Recommendation: Revise the framing in Abstract/Sec. 1/Sec. 4 to match what is actually established. Choose one: (i) Recast as a negative-result diagnostic paper centered on why collapse happens and which fixes do/don’t work (preferred if deep models remain weak), or (ii) demonstrate at least one non-trivial DL configuration (via the ablations above) and then present a true comparison vs the baseline including accuracy/efficiency trade-offs. In either case, bound conclusions to the tested conditions and explicitly avoid general statements about deep learning “in general” for step counting.
-
Core reproducibility details are missing or vague across data processing, training, evaluation aggregation, and efficiency measurement, and some manuscript metadata appears placeholder. Examples: preprocessing for DL inputs (normalization, gravity removal, axis alignment), batch size and optimizer schedule, number of windows per fold, shuffling/augmentation, initialization, regularization, and exact stitching/boundary handling are not fully specified (Sec. 2.1–2.3). Inference time reporting is ambiguous about what is included (windowing $+$ stitching $+$ peak detection vs forward pass only) and lacks a comparable runtime for the baseline (Sec. 3.4). The unstructured report also notes placeholder author/affiliation text, which is a serious presentation issue.
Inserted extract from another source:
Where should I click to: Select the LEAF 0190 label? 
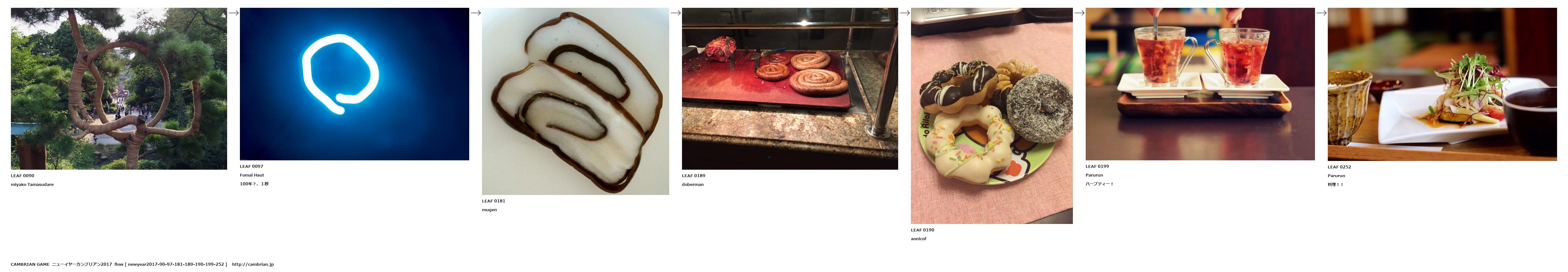(x=922, y=230)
Recommendation: Add a detailed reproducibility block in Sec. 2 (or Appendix) covering: (i) exact preprocessing for CNN inputs (normalization strategy, filtering if any, gravity handling); (ii) training hyperparameters (batch size, optimizer, LR schedule, epochs/early stopping, seeds, regularization); (iii) number of windows/samples per fold and how validation is drawn within training folds; (iv) exact stitching algorithm and handling of first/last windows; (v) metric aggregation procedure (per recording vs per subject vs per fold) (Sec. 2.3.2–2.3.3); (vi) inference-time protocol including all steps and hardware/software versions, plus baseline runtime on the same setup (Sec. 3.4). Also replace any placeholder author/affiliation text and run an end-to-end manuscript assembly audit to prevent table/section corruption.